This Week in Landscape | 27 July 2014

Weekly round-up of landscape news and interesting articles.

At 93, Cornelia Hahn Oberlander is still one of Canada’s most beloved landscape architects | Sarah Hampson | Globe & Mail
“Over her decades-long career, Hahn Oberlander has overseen some of the most important postwar landscaping projects in North America, including Robson Square in her hometown of Vancouver.”

[Landscape] Architect brings fresh spin to Maggie Daley Park | Chicago Tribune
“Strolling through Maggie Daley Park, stubble on his face and a yellow hard hat covering his graying red hair, Michael Van Valkenburgh paused before the contours of an undulating ice skating loop that will weave through a stand of evergreens.”

Treating Trees as Actual Infrastructure | Leda Marritz | Sustainable Cities Collective
“I asked three people with tons of experience in trees and in urban forestry – who are also frequent contributors to this blog – to pick just five things that would be necessary if we actually treated urban trees and soils (green infrastructure) as seriously as we do pipes, sewers, roads, and more”

What ‘urban physics’ could tell us about how cities work
“A three-dimensional grid of buildings divided by alleys, streets, and sidewalks, nearly flat in some places and scraping the sky in others. Pull back far enough, and the city starts to look like something else entirely: a cluster of molecules.”
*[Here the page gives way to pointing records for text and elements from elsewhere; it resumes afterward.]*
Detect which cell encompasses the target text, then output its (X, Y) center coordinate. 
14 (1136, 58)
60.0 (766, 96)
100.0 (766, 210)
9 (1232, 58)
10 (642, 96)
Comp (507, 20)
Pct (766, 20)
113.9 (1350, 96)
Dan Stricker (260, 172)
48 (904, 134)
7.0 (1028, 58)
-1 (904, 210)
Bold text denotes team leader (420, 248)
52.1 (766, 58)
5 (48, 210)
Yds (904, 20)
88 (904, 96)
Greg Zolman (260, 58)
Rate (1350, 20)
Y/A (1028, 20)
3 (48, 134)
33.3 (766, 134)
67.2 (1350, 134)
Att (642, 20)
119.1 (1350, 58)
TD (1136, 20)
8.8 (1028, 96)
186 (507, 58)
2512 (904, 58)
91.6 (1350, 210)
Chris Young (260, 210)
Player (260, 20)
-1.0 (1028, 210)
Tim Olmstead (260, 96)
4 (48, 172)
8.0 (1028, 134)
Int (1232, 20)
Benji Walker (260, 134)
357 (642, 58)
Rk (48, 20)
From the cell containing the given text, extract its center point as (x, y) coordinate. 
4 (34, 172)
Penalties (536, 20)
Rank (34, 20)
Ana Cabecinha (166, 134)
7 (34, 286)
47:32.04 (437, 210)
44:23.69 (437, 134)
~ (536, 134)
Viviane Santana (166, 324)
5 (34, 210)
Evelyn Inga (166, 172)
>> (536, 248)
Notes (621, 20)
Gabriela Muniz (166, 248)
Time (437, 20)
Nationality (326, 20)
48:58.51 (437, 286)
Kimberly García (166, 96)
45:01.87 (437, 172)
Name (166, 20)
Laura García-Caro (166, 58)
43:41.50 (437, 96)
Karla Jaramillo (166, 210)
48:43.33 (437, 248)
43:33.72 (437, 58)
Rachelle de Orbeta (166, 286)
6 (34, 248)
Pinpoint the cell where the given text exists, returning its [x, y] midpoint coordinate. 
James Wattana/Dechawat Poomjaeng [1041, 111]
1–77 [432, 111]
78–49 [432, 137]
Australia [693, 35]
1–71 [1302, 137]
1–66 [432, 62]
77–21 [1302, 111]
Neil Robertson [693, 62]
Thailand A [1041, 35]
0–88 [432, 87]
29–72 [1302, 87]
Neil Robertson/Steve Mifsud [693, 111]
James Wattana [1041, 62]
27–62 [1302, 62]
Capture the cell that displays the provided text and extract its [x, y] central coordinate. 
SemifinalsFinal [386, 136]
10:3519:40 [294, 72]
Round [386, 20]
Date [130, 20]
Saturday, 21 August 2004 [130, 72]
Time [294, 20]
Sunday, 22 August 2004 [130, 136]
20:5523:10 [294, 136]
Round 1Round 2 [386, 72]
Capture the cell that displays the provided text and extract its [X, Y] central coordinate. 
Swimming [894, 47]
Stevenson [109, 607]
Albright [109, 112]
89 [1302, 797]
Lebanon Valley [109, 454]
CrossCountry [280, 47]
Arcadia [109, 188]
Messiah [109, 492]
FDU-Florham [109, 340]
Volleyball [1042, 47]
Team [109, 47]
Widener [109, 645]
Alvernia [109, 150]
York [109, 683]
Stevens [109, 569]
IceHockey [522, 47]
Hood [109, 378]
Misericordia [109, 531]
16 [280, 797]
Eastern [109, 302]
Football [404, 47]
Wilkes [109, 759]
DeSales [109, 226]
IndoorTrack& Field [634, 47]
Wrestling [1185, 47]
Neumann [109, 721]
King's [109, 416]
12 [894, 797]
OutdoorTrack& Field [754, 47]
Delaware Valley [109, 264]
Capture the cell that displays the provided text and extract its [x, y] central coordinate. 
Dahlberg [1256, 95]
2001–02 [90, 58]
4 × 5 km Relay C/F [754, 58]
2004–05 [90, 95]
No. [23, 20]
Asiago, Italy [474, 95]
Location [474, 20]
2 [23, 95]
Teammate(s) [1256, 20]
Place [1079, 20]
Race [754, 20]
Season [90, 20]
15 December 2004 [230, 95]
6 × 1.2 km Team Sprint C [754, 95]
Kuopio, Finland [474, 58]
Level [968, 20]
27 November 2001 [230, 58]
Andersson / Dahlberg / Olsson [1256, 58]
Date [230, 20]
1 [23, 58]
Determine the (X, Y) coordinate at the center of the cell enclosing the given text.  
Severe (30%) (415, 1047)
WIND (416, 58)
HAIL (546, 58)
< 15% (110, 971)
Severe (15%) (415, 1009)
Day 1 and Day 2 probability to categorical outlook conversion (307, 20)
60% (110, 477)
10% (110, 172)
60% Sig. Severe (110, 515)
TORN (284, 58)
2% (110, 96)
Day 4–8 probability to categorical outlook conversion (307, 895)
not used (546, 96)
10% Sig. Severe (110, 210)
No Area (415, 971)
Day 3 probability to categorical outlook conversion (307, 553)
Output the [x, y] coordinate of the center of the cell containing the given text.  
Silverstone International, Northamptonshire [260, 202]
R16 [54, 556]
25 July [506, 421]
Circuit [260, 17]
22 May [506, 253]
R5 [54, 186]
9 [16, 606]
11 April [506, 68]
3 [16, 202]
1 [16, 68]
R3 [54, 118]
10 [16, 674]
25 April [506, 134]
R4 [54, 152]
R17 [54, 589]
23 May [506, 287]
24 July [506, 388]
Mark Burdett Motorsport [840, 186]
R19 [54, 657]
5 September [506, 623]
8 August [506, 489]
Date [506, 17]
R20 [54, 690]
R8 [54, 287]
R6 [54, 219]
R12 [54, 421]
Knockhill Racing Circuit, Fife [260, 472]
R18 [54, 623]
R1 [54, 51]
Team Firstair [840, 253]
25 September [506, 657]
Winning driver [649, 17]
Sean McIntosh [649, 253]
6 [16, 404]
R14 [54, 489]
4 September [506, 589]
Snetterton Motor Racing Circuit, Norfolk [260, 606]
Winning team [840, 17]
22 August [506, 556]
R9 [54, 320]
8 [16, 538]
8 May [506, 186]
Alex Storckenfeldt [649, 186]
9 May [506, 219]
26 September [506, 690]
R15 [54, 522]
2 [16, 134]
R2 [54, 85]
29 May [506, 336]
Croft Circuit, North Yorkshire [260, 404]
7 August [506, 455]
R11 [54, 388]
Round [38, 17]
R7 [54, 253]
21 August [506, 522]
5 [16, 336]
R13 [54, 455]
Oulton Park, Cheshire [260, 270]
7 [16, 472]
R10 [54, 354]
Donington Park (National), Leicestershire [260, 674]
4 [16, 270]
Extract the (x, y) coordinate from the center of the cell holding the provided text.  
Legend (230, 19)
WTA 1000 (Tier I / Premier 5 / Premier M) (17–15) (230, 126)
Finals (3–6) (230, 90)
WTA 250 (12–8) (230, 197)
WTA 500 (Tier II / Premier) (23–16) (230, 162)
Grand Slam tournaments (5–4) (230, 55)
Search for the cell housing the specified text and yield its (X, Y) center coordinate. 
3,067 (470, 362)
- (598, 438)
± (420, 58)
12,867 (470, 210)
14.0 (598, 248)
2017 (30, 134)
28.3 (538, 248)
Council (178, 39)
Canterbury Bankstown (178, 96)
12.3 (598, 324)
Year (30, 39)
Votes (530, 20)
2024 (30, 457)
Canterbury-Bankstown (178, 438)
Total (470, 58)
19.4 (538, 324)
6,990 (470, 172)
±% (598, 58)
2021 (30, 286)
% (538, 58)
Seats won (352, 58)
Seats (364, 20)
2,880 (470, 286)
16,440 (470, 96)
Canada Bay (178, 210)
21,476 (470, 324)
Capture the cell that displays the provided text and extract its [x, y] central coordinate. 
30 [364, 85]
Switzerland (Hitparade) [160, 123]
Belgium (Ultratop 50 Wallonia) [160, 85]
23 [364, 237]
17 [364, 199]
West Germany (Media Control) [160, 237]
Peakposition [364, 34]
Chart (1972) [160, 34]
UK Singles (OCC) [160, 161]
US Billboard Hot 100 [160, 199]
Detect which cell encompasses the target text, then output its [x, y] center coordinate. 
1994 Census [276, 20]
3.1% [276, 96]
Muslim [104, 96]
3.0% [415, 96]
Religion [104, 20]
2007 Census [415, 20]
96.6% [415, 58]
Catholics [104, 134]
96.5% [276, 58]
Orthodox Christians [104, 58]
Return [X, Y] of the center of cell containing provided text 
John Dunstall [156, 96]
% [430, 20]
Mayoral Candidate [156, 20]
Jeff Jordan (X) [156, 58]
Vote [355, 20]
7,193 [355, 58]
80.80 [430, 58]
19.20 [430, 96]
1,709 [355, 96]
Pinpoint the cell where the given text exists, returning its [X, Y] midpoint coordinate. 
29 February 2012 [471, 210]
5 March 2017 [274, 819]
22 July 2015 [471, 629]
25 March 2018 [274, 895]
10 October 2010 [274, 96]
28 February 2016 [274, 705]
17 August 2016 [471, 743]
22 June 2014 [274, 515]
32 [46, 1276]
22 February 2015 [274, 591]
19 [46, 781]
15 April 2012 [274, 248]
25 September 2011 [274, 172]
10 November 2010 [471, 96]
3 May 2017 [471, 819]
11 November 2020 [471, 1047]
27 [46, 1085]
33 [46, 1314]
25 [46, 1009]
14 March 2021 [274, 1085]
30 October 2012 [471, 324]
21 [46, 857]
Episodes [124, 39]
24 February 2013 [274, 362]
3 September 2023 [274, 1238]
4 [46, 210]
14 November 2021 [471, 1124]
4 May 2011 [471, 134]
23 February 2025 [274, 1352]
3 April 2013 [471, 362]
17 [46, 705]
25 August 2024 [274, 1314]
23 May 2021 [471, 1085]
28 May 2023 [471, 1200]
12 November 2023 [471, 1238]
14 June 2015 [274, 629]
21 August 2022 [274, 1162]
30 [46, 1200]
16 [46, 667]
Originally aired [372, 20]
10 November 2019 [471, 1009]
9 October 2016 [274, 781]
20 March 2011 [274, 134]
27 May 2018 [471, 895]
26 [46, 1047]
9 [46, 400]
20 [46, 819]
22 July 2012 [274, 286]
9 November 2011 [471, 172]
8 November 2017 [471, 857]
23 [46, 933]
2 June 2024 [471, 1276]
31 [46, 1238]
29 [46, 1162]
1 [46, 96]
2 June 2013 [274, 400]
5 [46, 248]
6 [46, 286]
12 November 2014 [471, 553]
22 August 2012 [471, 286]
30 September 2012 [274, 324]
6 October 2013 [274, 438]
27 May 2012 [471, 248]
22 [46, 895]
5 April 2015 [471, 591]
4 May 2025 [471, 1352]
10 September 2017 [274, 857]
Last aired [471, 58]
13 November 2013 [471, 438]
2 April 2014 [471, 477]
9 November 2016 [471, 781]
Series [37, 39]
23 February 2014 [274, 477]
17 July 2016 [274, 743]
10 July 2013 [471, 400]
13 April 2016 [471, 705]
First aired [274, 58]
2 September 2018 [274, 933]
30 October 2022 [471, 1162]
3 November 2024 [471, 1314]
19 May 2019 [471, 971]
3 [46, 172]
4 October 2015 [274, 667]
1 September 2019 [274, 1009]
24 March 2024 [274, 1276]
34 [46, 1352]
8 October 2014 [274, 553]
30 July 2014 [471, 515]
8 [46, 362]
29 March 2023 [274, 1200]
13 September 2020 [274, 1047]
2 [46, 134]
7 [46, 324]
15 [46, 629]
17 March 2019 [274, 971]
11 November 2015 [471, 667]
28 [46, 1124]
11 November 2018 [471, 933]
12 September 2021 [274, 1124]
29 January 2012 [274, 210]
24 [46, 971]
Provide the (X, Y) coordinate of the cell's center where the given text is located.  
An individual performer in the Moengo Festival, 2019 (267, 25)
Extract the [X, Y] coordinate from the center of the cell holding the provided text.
Salary survey launches | Landscape Institute
The Landscape Institute is carrying out its annual Employment and Salary Survey this August to provide members with a snapshot of the industry’s pay grades, employment levels, and more.

Landscape Architects scoop up at the Australia Award for Urban Design | AILA
Landscape Architects featured prominently across most award categories

What makes a city great? | Sasaki Associates
Sasaki’s new report – The State of the City Experience, outlines the results of a survey of 1,000 people who both live and work in one of six dynamic US cities—Boston, Chicago, New York, Austin, San Francisco, and Washington DC.